The maximum interest which defendant could have had would be a right to the purchase of a one-half interest upon payment of one-half of the proceeds of the sale under the contract to the extent of 50% of $52,000 or $26,000 together with interest which has accrued on the unpaid balance from the date of the contract. This presupposes that the $3,000 check which was received from Dr. Welch was a gift to defendant. There is, however, no affirmative evidence of an intention on the part of Dr. Welch to make a gift to defendant. As a consequence, the trial court concluded that the transaction as between Dr. Welch and his daughter and her husband was a “wash” transaction in which no interest in fact was established in the parties, but only in which a formal contract was set up for purposes which are not apparent. Perhaps it was the object of Dr. Welch to follow the desire of his daughter to make annual gifts to the parties so as to ultimately vest the premises in the parties in joint tenancy, as long as the marriage was successful. Even if the defendant acquired a technical interest in the contract for deed, as we have observed, he is clearly in default, and the contract was subject to termination by reason of such default.

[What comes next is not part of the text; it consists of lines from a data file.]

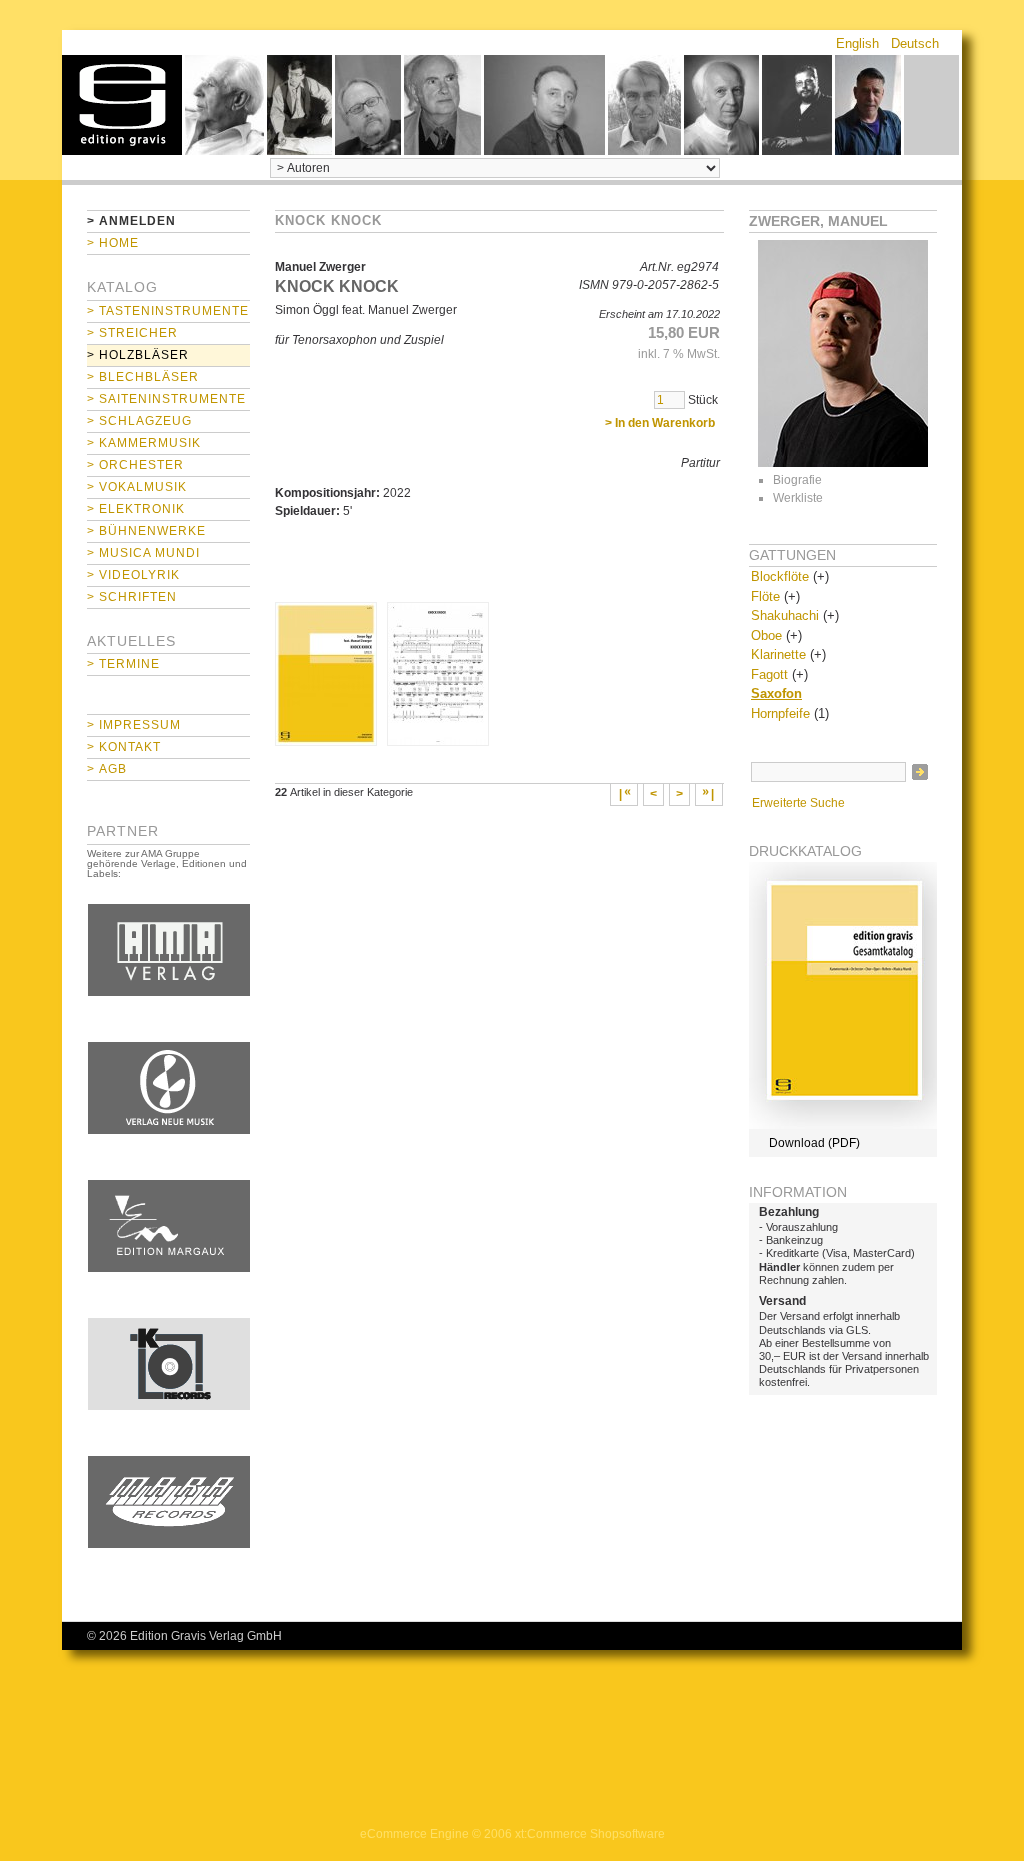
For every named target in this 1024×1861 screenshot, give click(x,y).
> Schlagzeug (139, 421)
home (122, 105)
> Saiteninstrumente (166, 399)
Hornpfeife (780, 713)
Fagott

The trial court, acting as court of equity, determined that defendant actually paid nothing on the contract at the time of its execution and made no further payment and thereby acquired no equitable interest in the property. The court found that all the equities with respect to such property favored the plaintiff, the daughter of the owner, and that all title therein should thereby vest in plaintiff. Defendant was apparently named nominally as a party in the contract by reason of the fact that he was husband of plaintiff. Since his status as husband was terminated by the decree, the court saw no equitable reason for permitting defendant to retain any interest in the premises. Since the court decreed that equities were with the plaintiff, it properly ordered that all interest, if any, which still remained in the husband-defendant should be con*318veyed to plaintiff as being equitably and fairly her property. This is entirely consistent with section 17 of the divorce statute referred to, which vests in the court the right to require a conveyance where title to property equitably should be vested in the other.

For the reasons stated, the decree of the Circuit Court of McDonough County is, therefore, affirmed.

Affirmed.

STENGEL and BARRY, JJ., concur.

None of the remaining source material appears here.